Ryerson students, staff adopt "University X" name to denounce residential school ties

Jun 2 2021, 4:43 pm

Staff and students at Ryerson University in Toronto are adopting the name “X University” when referring to the school.

In a call for reconciliation regarding the school’s namesake Egerton Ryerson, who played a pivotal role in developing the residential school system in Canada, affiliates are replacing the name with an “X.”

The movement started with a call to action by the Yellowhead Institute, a First Nation-led research centre within the school’s Faculty of Arts. In an open letter, Yellowhead asked the university to change its name officially.

“For us, there is no debate about reconciling Ryerson’s legacy. It doesn’t matter how many non-Indigenous historians send their fawning letters of support for Egerton. From an Indigenous student perspective, it cannot be reconciled,” the letter reads.

Egerton Ryerson lived from 1803 to 1882, and is considered the architect of residential schools. Indigenous children were forcibly taken from their families to assimilate into Christian settler-colonial culture through the schooling system. Many of the children were abused and killed by the nuns and priests who ran the schools.

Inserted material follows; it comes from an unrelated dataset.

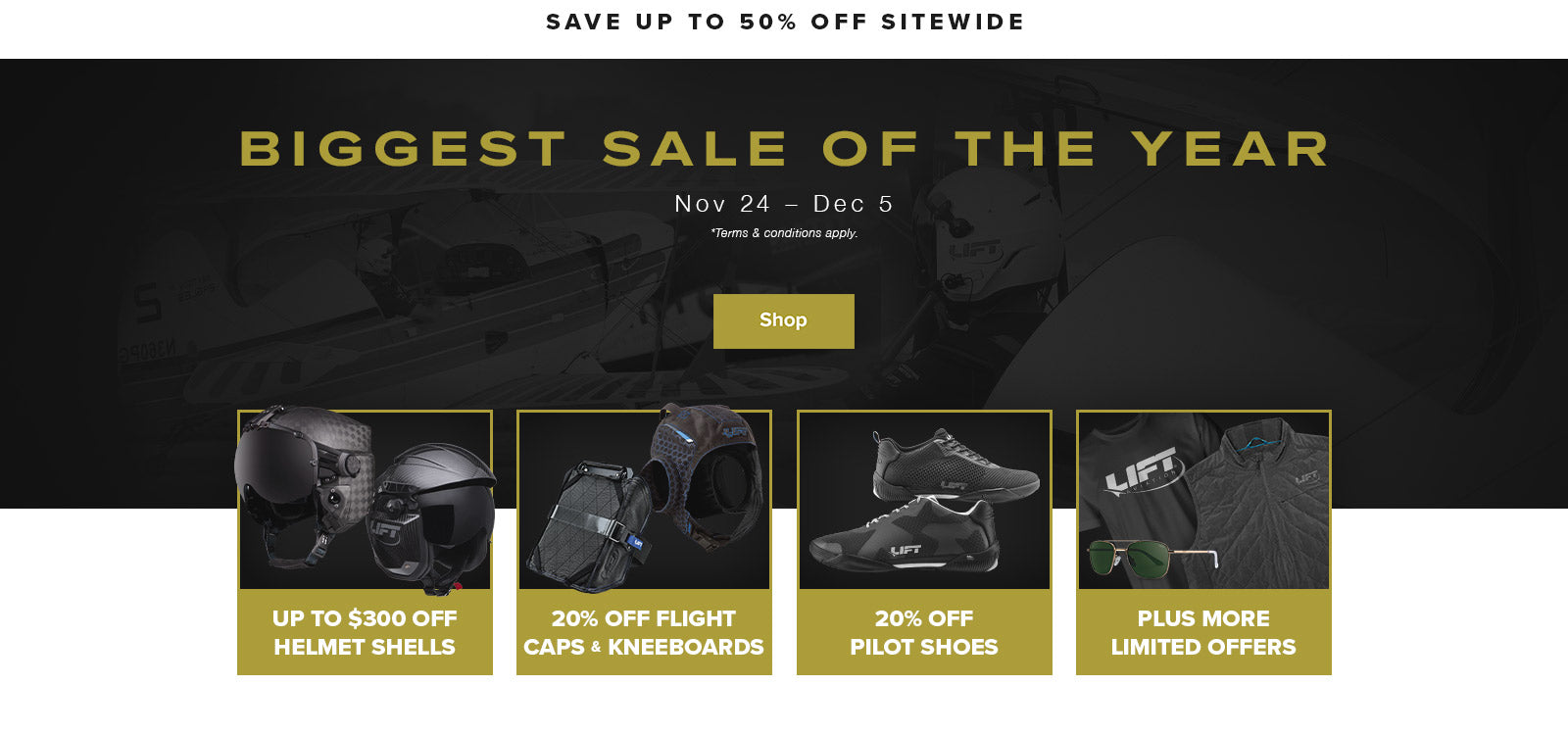Click the Nov 24 – Dec 5 date text
1568x735 pixels.
tap(784, 204)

A statue of Ryerson on the university’s campus was marked with graffiti and doused with red paint this week after the bodies of 215 children were discovered in an unmarked grave at a Kamloops residential school.

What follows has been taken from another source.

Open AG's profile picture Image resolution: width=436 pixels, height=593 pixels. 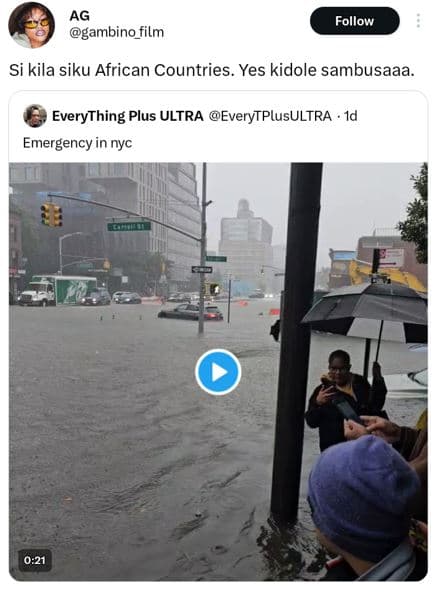(31, 25)
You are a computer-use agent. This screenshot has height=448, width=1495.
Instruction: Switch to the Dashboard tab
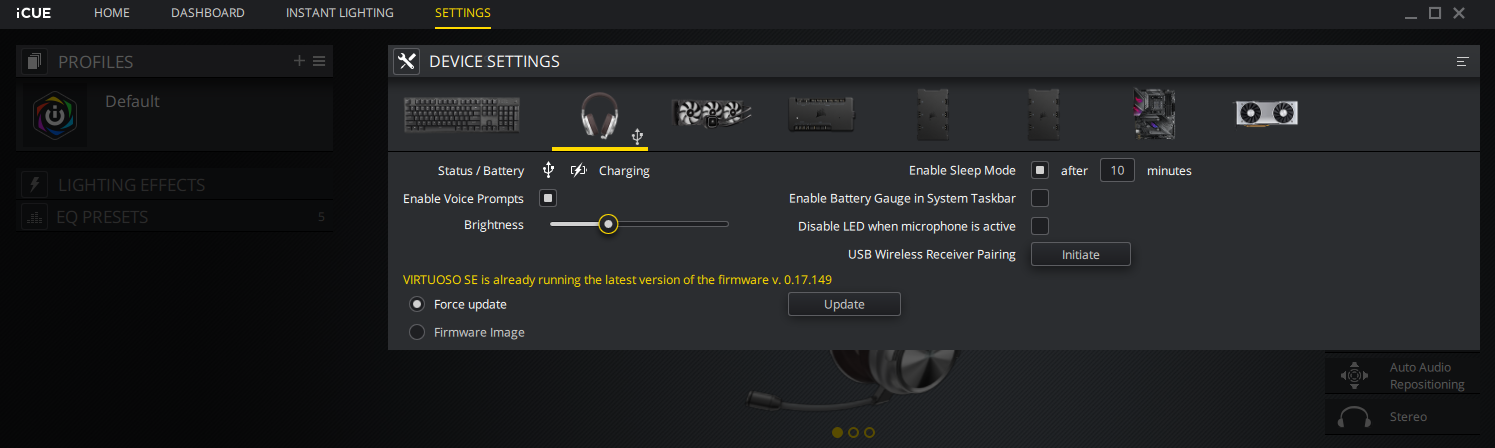coord(208,13)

Until the university changes its name, Yellowhead has asked students, faculty, and staff to remove the school’s name from email signatures, CVs, and other professional communications in solidarity with Indigenous students.

The School of Journalism announced this week that it would change its masthead publications’ names in the fall. The former Ryerson Review of Journalism will temporarily be known as [   ] Review of Journalism just the Review until a new name is decided on. The Ryersonian will also have a new name by fall.

Students at the journalism school voted unanimously to approve the name changes.

“The Review’s mission is to probe the quality of journalism in Canada. One of the central tenets of our mission is to ‘foster critical thinking about, and accountability within, the industry.’. This means we must also foster critical thinking and accountability within our own publication,” the journalism students said in a statement.

There is currently a task force reviewing Egerton Ryerson’s legacy at the school, and it will present its findings to the university president and Board of Governors in September 2021. Many students hope the task force will recommend a name change.